* Written request: Copy the items word for word, starting at the line that contains "Given: Go to the Home breadcrumb link" and continuing down through the line that contains "will tap(960, 26).", with both of those lines included.

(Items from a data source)

—————

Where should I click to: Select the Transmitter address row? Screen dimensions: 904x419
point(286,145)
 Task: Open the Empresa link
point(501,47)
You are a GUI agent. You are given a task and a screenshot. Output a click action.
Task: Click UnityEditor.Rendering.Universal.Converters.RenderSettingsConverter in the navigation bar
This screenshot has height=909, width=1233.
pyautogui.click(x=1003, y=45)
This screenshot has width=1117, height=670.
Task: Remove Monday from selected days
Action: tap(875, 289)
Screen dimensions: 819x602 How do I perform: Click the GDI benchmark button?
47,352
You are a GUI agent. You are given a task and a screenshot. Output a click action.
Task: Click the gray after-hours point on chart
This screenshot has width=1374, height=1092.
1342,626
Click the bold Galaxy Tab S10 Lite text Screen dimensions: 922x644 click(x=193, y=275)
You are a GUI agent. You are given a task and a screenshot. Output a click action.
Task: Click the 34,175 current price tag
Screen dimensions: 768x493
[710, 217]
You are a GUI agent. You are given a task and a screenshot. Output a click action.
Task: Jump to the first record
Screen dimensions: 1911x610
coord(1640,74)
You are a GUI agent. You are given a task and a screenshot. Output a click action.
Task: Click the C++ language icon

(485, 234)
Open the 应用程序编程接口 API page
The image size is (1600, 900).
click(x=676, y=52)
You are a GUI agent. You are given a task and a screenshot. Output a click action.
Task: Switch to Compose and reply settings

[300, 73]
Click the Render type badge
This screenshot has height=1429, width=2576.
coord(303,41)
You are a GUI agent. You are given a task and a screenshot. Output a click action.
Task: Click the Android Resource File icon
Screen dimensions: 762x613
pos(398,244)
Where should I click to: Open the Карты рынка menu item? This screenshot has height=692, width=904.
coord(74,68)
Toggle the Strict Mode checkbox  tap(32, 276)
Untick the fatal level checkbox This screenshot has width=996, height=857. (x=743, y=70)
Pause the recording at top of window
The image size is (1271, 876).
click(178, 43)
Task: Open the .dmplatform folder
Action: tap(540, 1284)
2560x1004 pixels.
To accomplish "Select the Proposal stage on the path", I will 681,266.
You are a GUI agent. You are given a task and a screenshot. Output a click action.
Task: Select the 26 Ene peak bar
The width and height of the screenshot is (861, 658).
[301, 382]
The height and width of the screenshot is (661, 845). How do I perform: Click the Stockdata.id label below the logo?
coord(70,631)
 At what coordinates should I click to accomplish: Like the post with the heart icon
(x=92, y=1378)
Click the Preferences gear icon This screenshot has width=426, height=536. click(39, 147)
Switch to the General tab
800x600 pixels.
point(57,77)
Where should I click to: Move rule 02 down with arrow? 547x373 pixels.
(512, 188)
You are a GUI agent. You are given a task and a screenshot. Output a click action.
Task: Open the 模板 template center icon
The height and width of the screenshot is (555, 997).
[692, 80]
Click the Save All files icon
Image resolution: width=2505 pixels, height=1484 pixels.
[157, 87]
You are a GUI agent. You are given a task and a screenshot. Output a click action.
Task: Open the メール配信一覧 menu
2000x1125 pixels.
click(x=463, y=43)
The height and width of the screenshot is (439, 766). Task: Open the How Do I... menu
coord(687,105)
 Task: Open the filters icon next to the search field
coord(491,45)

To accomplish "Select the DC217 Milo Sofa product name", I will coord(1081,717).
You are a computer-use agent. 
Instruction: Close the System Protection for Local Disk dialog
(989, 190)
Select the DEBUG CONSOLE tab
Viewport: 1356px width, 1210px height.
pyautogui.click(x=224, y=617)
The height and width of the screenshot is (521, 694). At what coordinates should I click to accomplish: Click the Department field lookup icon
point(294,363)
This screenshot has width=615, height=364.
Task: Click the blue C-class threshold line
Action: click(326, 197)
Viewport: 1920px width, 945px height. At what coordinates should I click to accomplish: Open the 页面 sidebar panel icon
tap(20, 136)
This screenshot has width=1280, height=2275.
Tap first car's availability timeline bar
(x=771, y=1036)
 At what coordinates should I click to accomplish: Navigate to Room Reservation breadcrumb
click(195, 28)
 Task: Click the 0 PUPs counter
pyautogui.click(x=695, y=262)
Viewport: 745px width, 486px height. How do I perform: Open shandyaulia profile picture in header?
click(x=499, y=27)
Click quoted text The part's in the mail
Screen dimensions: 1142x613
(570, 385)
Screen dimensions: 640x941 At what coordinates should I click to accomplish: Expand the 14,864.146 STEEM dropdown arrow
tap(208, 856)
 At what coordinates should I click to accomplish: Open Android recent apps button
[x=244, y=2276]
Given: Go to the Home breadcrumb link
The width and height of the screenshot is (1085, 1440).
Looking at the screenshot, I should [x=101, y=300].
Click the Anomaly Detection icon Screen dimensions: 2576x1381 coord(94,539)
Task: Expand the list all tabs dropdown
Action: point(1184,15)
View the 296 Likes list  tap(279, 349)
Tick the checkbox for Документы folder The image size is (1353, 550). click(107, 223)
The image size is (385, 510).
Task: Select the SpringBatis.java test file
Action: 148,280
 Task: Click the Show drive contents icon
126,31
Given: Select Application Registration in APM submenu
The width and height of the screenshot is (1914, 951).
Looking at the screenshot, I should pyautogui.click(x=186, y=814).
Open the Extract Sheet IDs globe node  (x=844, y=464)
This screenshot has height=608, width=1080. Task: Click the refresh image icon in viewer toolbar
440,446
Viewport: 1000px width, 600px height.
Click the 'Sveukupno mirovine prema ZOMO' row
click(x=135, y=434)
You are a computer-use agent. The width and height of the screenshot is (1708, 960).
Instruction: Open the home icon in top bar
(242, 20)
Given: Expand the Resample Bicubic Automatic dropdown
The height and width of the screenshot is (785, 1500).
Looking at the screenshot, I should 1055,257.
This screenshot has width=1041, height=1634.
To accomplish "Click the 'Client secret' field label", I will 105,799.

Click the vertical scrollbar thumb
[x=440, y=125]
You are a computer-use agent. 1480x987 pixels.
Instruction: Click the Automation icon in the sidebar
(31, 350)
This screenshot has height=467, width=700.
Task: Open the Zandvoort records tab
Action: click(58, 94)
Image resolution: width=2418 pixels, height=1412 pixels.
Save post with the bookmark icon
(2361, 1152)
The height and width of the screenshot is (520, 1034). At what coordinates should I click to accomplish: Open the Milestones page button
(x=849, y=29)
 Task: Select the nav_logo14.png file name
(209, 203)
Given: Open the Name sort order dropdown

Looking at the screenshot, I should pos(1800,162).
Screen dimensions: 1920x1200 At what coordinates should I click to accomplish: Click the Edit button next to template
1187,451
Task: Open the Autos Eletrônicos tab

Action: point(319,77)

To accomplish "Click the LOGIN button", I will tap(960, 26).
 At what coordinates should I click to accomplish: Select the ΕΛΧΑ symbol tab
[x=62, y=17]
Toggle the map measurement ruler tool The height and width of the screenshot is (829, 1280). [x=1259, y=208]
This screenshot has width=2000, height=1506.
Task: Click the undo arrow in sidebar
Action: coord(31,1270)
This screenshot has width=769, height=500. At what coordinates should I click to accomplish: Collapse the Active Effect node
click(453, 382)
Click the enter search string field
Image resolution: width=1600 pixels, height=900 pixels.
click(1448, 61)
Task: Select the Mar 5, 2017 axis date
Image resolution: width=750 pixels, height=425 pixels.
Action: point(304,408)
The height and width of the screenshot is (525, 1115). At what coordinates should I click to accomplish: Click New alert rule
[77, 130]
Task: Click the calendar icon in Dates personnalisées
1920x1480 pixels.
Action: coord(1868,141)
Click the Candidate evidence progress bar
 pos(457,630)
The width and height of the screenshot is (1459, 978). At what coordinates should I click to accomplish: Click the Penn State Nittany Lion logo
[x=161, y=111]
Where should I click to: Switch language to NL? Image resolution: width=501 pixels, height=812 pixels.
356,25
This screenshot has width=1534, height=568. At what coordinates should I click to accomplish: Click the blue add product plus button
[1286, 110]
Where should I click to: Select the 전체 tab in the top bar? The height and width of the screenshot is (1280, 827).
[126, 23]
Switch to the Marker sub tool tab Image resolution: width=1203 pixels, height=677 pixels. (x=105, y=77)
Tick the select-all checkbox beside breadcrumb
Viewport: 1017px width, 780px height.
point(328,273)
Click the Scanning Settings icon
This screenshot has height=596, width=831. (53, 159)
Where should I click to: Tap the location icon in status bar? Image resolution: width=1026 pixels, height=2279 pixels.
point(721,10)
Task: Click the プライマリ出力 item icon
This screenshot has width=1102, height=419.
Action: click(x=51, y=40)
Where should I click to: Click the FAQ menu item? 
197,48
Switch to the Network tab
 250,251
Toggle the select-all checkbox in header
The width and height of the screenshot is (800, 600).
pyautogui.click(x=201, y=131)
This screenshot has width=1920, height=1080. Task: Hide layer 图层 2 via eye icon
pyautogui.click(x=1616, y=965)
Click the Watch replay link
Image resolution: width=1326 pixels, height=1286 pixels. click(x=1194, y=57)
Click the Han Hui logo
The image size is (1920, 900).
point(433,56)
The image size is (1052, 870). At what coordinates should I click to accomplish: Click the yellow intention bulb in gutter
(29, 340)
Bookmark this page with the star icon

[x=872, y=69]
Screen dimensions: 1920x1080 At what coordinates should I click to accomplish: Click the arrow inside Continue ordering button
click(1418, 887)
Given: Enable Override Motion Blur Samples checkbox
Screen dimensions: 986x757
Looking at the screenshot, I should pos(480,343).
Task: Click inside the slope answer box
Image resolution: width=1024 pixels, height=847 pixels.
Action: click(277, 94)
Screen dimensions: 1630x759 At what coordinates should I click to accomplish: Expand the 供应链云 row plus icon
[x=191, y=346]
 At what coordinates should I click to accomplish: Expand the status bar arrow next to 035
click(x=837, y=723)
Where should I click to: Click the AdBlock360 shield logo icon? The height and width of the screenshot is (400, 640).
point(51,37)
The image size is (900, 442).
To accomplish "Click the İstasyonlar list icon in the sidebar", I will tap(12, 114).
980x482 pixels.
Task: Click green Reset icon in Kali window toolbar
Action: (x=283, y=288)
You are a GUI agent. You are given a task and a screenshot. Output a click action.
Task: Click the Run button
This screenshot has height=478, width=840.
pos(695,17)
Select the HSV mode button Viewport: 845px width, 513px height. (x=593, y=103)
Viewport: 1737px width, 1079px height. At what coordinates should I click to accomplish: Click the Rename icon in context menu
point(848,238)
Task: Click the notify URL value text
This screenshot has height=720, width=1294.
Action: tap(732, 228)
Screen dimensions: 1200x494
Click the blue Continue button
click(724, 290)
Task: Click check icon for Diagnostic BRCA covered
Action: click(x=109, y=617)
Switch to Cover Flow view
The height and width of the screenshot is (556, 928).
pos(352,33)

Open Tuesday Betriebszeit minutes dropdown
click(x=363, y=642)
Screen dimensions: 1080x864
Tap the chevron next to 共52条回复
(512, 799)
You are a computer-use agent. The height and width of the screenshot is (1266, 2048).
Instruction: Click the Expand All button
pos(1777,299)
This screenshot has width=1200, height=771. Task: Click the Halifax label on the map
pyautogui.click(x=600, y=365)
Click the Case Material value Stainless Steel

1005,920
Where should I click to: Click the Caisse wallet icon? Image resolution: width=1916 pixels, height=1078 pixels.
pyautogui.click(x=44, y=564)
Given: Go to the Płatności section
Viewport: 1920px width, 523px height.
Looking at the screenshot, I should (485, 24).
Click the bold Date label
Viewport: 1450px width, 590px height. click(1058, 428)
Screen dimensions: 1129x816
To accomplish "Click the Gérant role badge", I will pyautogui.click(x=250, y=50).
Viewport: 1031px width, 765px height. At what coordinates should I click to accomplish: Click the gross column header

—————

* Response to this task:
Given: Go to the Home breadcrumb link
The width and height of the screenshot is (1085, 1440).
Looking at the screenshot, I should [x=101, y=300].
Click the Anomaly Detection icon Screen dimensions: 2576x1381 coord(94,539)
Task: Expand the list all tabs dropdown
Action: point(1184,15)
View the 296 Likes list  tap(279, 349)
Tick the checkbox for Документы folder The image size is (1353, 550). click(107, 223)
The image size is (385, 510).
Task: Select the SpringBatis.java test file
Action: 148,280
 Task: Click the Show drive contents icon
126,31
Given: Select Application Registration in APM submenu
The width and height of the screenshot is (1914, 951).
Looking at the screenshot, I should pyautogui.click(x=186, y=814).
Open the Extract Sheet IDs globe node  (x=844, y=464)
This screenshot has height=608, width=1080. Task: Click the refresh image icon in viewer toolbar
440,446
Viewport: 1000px width, 600px height.
Click the 'Sveukupno mirovine prema ZOMO' row
click(x=135, y=434)
You are a computer-use agent. The width and height of the screenshot is (1708, 960).
Instruction: Open the home icon in top bar
(242, 20)
Given: Expand the Resample Bicubic Automatic dropdown
The height and width of the screenshot is (785, 1500).
Looking at the screenshot, I should 1055,257.
This screenshot has width=1041, height=1634.
To accomplish "Click the 'Client secret' field label", I will 105,799.

Click the vertical scrollbar thumb
[x=440, y=125]
You are a computer-use agent. 1480x987 pixels.
Instruction: Click the Automation icon in the sidebar
(31, 350)
This screenshot has height=467, width=700.
Task: Open the Zandvoort records tab
Action: click(58, 94)
Image resolution: width=2418 pixels, height=1412 pixels.
Save post with the bookmark icon
(2361, 1152)
The height and width of the screenshot is (520, 1034). At what coordinates should I click to accomplish: Open the Milestones page button
(x=849, y=29)
 Task: Select the nav_logo14.png file name
(209, 203)
Given: Open the Name sort order dropdown

Looking at the screenshot, I should pos(1800,162).
Screen dimensions: 1920x1200 At what coordinates should I click to accomplish: Click the Edit button next to template
1187,451
Task: Open the Autos Eletrônicos tab

Action: point(319,77)

To accomplish "Click the LOGIN button", I will tap(960, 26).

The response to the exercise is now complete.